<<<<

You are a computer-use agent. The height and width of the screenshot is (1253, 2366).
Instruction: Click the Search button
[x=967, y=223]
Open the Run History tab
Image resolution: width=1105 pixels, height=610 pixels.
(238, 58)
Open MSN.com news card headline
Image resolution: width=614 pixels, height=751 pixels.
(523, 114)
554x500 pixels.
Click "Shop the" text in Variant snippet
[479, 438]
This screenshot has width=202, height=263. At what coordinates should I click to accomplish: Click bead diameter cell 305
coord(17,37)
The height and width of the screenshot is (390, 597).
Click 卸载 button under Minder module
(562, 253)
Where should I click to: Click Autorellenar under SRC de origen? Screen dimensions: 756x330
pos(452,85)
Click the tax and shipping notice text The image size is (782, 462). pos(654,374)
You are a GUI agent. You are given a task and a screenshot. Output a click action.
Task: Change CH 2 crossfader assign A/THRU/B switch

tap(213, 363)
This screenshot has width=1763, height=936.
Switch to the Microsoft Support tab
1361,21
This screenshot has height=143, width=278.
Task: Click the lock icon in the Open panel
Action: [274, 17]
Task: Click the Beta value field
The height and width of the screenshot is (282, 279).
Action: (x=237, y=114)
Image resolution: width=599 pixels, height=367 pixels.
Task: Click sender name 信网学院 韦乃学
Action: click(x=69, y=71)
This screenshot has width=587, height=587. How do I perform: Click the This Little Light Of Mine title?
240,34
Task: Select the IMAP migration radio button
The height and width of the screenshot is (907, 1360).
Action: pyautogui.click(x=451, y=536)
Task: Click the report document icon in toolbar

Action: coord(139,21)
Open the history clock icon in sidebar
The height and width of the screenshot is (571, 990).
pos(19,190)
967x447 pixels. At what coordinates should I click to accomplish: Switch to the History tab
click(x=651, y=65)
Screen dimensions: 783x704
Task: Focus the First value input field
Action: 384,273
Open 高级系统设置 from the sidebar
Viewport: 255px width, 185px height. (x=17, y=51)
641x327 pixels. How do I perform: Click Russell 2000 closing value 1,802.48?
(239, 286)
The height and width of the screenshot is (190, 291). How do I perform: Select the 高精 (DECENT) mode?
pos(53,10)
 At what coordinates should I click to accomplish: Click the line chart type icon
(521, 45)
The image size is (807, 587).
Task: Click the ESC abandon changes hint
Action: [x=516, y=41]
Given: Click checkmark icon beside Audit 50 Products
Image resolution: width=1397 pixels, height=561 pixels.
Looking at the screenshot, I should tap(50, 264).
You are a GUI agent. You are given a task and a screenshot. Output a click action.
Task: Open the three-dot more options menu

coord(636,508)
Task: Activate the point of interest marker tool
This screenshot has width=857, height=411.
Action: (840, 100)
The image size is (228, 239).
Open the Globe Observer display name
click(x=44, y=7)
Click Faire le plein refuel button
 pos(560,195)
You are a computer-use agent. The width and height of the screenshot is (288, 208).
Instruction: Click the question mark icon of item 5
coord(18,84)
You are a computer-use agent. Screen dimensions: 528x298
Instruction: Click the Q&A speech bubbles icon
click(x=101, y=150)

>>>>

- [TRY IT]: Every record above needs to be copied exactly.

- [THE COMPLETED TASK]:
You are a computer-use agent. The height and width of the screenshot is (1253, 2366).
Instruction: Click the Search button
[x=967, y=223]
Open the Run History tab
Image resolution: width=1105 pixels, height=610 pixels.
(238, 58)
Open MSN.com news card headline
Image resolution: width=614 pixels, height=751 pixels.
(523, 114)
554x500 pixels.
Click "Shop the" text in Variant snippet
[479, 438]
This screenshot has width=202, height=263. At what coordinates should I click to accomplish: Click bead diameter cell 305
coord(17,37)
The height and width of the screenshot is (390, 597).
Click 卸载 button under Minder module
(562, 253)
Where should I click to: Click Autorellenar under SRC de origen? Screen dimensions: 756x330
pos(452,85)
Click the tax and shipping notice text The image size is (782, 462). pos(654,374)
You are a GUI agent. You are given a task and a screenshot. Output a click action.
Task: Change CH 2 crossfader assign A/THRU/B switch

tap(213, 363)
This screenshot has width=1763, height=936.
Switch to the Microsoft Support tab
1361,21
This screenshot has height=143, width=278.
Task: Click the lock icon in the Open panel
Action: [274, 17]
Task: Click the Beta value field
The height and width of the screenshot is (282, 279).
Action: (x=237, y=114)
Image resolution: width=599 pixels, height=367 pixels.
Task: Click sender name 信网学院 韦乃学
Action: click(x=69, y=71)
This screenshot has width=587, height=587. How do I perform: Click the This Little Light Of Mine title?
240,34
Task: Select the IMAP migration radio button
The height and width of the screenshot is (907, 1360).
Action: pyautogui.click(x=451, y=536)
Task: Click the report document icon in toolbar

Action: coord(139,21)
Open the history clock icon in sidebar
The height and width of the screenshot is (571, 990).
pos(19,190)
967x447 pixels. At what coordinates should I click to accomplish: Switch to the History tab
click(x=651, y=65)
Screen dimensions: 783x704
Task: Focus the First value input field
Action: 384,273
Open 高级系统设置 from the sidebar
Viewport: 255px width, 185px height. (x=17, y=51)
641x327 pixels. How do I perform: Click Russell 2000 closing value 1,802.48?
(239, 286)
The height and width of the screenshot is (190, 291). How do I perform: Select the 高精 (DECENT) mode?
pos(53,10)
 At what coordinates should I click to accomplish: Click the line chart type icon
(521, 45)
The image size is (807, 587).
Task: Click the ESC abandon changes hint
Action: [x=516, y=41]
Given: Click checkmark icon beside Audit 50 Products
Image resolution: width=1397 pixels, height=561 pixels.
Looking at the screenshot, I should tap(50, 264).
You are a GUI agent. You are given a task and a screenshot. Output a click action.
Task: Open the three-dot more options menu

coord(636,508)
Task: Activate the point of interest marker tool
This screenshot has width=857, height=411.
Action: (840, 100)
The image size is (228, 239).
Open the Globe Observer display name
click(x=44, y=7)
Click Faire le plein refuel button
 pos(560,195)
You are a computer-use agent. The width and height of the screenshot is (288, 208).
Instruction: Click the question mark icon of item 5
coord(18,84)
You are a computer-use agent. Screen dimensions: 528x298
Instruction: Click the Q&A speech bubbles icon
click(x=101, y=150)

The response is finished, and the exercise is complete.